__REQUIREMENT__:
All the entries that follow must be written out again exactly.

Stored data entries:
↓↓↓
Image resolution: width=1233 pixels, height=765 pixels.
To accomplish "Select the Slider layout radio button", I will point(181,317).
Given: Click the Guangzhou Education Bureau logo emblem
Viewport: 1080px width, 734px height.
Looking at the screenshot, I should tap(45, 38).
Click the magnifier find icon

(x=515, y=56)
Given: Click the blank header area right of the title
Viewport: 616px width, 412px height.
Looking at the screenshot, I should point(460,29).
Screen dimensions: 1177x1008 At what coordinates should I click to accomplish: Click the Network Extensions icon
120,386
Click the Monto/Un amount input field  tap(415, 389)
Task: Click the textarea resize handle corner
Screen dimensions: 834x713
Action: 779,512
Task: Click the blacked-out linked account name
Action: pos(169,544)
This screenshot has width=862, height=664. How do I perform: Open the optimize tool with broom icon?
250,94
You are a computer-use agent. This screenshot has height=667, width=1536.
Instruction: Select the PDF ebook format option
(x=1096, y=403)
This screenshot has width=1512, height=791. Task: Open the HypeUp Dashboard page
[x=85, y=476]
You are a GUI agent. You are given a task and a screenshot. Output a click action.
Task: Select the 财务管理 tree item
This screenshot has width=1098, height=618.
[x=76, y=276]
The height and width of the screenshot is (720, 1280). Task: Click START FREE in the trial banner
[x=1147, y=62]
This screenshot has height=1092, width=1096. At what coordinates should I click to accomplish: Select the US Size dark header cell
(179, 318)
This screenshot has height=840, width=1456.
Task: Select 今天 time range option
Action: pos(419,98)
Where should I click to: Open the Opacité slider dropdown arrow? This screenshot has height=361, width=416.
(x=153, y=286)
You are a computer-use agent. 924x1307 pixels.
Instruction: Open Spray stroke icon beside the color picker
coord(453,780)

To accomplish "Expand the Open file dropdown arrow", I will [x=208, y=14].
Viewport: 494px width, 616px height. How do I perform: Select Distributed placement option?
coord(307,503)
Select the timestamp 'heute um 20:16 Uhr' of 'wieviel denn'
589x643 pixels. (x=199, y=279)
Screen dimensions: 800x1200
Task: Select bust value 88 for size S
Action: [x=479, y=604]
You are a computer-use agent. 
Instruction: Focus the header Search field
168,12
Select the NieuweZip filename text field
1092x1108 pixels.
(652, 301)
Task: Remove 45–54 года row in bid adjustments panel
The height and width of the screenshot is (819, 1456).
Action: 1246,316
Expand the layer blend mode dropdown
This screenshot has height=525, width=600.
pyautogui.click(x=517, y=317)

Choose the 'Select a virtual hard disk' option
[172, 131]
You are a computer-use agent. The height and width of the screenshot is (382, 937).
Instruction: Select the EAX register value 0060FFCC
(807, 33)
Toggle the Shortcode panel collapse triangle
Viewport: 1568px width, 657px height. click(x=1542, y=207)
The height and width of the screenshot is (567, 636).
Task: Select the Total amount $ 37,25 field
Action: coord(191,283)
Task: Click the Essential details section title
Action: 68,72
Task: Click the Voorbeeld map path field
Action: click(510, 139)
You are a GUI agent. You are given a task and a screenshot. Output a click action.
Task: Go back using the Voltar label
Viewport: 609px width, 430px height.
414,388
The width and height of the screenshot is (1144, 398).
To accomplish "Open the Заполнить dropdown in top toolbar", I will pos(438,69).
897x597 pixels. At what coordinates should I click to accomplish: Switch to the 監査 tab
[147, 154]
↑↑↑
__ANSWER BELOW__:
Image resolution: width=1233 pixels, height=765 pixels.
To accomplish "Select the Slider layout radio button", I will point(181,317).
Given: Click the Guangzhou Education Bureau logo emblem
Viewport: 1080px width, 734px height.
Looking at the screenshot, I should tap(45, 38).
Click the magnifier find icon

(x=515, y=56)
Given: Click the blank header area right of the title
Viewport: 616px width, 412px height.
Looking at the screenshot, I should point(460,29).
Screen dimensions: 1177x1008 At what coordinates should I click to accomplish: Click the Network Extensions icon
120,386
Click the Monto/Un amount input field  tap(415, 389)
Task: Click the textarea resize handle corner
Screen dimensions: 834x713
Action: 779,512
Task: Click the blacked-out linked account name
Action: pos(169,544)
This screenshot has width=862, height=664. How do I perform: Open the optimize tool with broom icon?
250,94
You are a computer-use agent. This screenshot has height=667, width=1536.
Instruction: Select the PDF ebook format option
(x=1096, y=403)
This screenshot has width=1512, height=791. Task: Open the HypeUp Dashboard page
[x=85, y=476]
You are a GUI agent. You are given a task and a screenshot. Output a click action.
Task: Select the 财务管理 tree item
This screenshot has width=1098, height=618.
[x=76, y=276]
The height and width of the screenshot is (720, 1280). Task: Click START FREE in the trial banner
[x=1147, y=62]
This screenshot has height=1092, width=1096. At what coordinates should I click to accomplish: Select the US Size dark header cell
(179, 318)
This screenshot has height=840, width=1456.
Task: Select 今天 time range option
Action: pos(419,98)
Where should I click to: Open the Opacité slider dropdown arrow? This screenshot has height=361, width=416.
(x=153, y=286)
You are a computer-use agent. 924x1307 pixels.
Instruction: Open Spray stroke icon beside the color picker
coord(453,780)

To accomplish "Expand the Open file dropdown arrow", I will [x=208, y=14].
Viewport: 494px width, 616px height. How do I perform: Select Distributed placement option?
coord(307,503)
Select the timestamp 'heute um 20:16 Uhr' of 'wieviel denn'
589x643 pixels. (x=199, y=279)
Screen dimensions: 800x1200
Task: Select bust value 88 for size S
Action: [x=479, y=604]
You are a computer-use agent. 
Instruction: Focus the header Search field
168,12
Select the NieuweZip filename text field
1092x1108 pixels.
(652, 301)
Task: Remove 45–54 года row in bid adjustments panel
The height and width of the screenshot is (819, 1456).
Action: 1246,316
Expand the layer blend mode dropdown
This screenshot has height=525, width=600.
pyautogui.click(x=517, y=317)

Choose the 'Select a virtual hard disk' option
[172, 131]
You are a computer-use agent. The height and width of the screenshot is (382, 937).
Instruction: Select the EAX register value 0060FFCC
(807, 33)
Toggle the Shortcode panel collapse triangle
Viewport: 1568px width, 657px height. click(x=1542, y=207)
The height and width of the screenshot is (567, 636).
Task: Select the Total amount $ 37,25 field
Action: coord(191,283)
Task: Click the Essential details section title
Action: 68,72
Task: Click the Voorbeeld map path field
Action: click(510, 139)
You are a GUI agent. You are given a task and a screenshot. Output a click action.
Task: Go back using the Voltar label
Viewport: 609px width, 430px height.
414,388
The width and height of the screenshot is (1144, 398).
To accomplish "Open the Заполнить dropdown in top toolbar", I will pos(438,69).
897x597 pixels. At what coordinates should I click to accomplish: Switch to the 監査 tab
[147, 154]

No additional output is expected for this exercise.